14 thoughts on “Exact Swing Points -Support And Resistance

  1. you did not mention how accurate this is. Have you tested this to see how often it does work and how often it doesn't work? Even flipping a coin you still have a 50/50 win or loss chance!

  2. thanks Mark,
    but according to this rule we can find to consecutive swing high or swing low ..is that true?

  3. Tj - That is a very important point about zones. It's
    like asking an oil tanker to stop within millimeters of
    a target. It might stop within inches and it will stop,
    but trying to get an exact number will just frustrate

    Thanks Wanita

    Krishna - most of the time it because someone is not
    reading the market correctly. They are only looking at
    one time frame and not looking at the next time frame
    up. Remember the higher the time frame the more
    significant. Also, if S/R breaks that is also
    telling you something. Think of supply and demand. When
    the market is moving up to previous resistance you know
    there is supply there because previously there were so
    many sellers that resistance held. Is there still
    supply there? Are there still a lot of sellers?

    Peter - I don't want to get to advanced here but think
    of this. Imagine you have S/R at the same place there is
    a Pivot Point or a Fib retracement or stochastic just
    turned or MACD just turned and at the same time you
    have an inside bar. It doesn't matter what but there is
    a confluence of things at the S/R level. That's when
    it's worth taking a shot when all the evidence points
    to S/R holding. If you have confluence of a lot of
    thing at the same place and S/R breaks. Then you
    probably have a strong move which you should be on.

    The stop should be above/below the "S" point by a few

    rc - It looks like that but if you were to trade it
    then it would suddenly look different. It needs to be
    included with a method or systems. This is actually a
    version of W.D. Gann and his trading systems (he used
    three higher highs not two). The markets have changed
    so much from his day. They are much faster now.

    Hope that helps guys. Thanks for taking an interest in
    the article and the questions.

    Mark McRae

  4. Oddly enough, after the third bar the chart reverses. If one had bought on the third bar in most instances they would have been holding declining issues.

  5. Great post Mark!
    Now, here are my 64K$ question (for uptrends):
    1) WHEN do you buy (for S-1-2)?
    A) The day after the swing up (2), above it?
    B) Anytime the day after we have identify the swing up?
    C) In-between 1 and 2?

    2) WHERE do you put the stop?
    A) On the low of the 3rd bar (2)?
    B) On the low of the 2nd bar (1)?
    C) On the low of the 1st bar (S)?

    Much thanks to clarify this!

  6. Thanks Mark for explaining so clearly the otherwise tedious task of understanding support and resistance points on a chart. I'll be grateful to you, if you kindly also tell under what situations the S and R points fail to produce results expected of them.

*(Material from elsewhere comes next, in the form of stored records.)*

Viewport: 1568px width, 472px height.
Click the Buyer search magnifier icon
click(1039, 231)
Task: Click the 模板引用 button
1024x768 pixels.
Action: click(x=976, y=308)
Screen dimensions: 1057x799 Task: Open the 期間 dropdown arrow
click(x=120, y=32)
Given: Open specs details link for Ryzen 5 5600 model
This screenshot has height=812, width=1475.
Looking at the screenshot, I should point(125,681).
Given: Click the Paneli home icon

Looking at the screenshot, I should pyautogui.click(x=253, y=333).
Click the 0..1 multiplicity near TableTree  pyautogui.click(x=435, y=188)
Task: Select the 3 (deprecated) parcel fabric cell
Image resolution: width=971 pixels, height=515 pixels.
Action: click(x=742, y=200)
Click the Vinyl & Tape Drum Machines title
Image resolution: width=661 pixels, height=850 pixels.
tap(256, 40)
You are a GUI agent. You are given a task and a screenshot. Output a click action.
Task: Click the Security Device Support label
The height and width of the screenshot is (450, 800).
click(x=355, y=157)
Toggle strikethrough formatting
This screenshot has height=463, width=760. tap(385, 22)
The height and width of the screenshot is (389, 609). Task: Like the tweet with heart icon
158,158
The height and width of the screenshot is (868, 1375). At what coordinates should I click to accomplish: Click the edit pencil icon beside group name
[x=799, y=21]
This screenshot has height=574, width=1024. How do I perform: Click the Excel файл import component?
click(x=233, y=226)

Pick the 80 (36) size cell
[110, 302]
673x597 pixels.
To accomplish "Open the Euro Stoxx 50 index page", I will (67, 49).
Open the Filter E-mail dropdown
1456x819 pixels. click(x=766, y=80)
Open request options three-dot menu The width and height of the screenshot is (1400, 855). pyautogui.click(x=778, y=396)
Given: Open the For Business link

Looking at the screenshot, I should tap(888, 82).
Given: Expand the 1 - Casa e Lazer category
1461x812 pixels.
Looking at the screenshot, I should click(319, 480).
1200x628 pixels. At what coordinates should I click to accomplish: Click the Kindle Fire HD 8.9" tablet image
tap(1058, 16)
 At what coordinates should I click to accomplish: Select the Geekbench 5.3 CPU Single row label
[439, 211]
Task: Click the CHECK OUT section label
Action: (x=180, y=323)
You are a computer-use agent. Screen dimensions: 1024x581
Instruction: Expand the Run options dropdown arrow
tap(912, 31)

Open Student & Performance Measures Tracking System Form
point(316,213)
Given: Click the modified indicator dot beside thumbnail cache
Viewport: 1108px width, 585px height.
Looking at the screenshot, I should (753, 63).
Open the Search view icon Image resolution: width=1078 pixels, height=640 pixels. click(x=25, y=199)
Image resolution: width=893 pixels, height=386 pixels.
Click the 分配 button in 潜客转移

  7. You have presented the most clear-cut methodolgy of identifying swing points that I have read.

    From my viewing of various videos,these support/resistance lines seemed to magically appear and it seems to me that the teachers know where these lines were just by eye-bally the chart.

    Thanks also for correcting my concept of support/resistence existing as definite lines. Now, I know they are zones, not lines.


  8. Thanks for that Mark

    Jimmi, you can use any chart from any market and any
    time frame. I don't like to go under 30 minutes
    though. It becomes a bit fiddly.

    Good luck with the Gold chart Nathan

    Thanks Brian. Appreciate the feedback

  9. Does it matter which chart you look at - should you look at a daily, monthly or 6 month chart to determine where the swing points are.

  10. Awesome. I am a fairly new trader and now I clearly understood what swings point are and how to find them.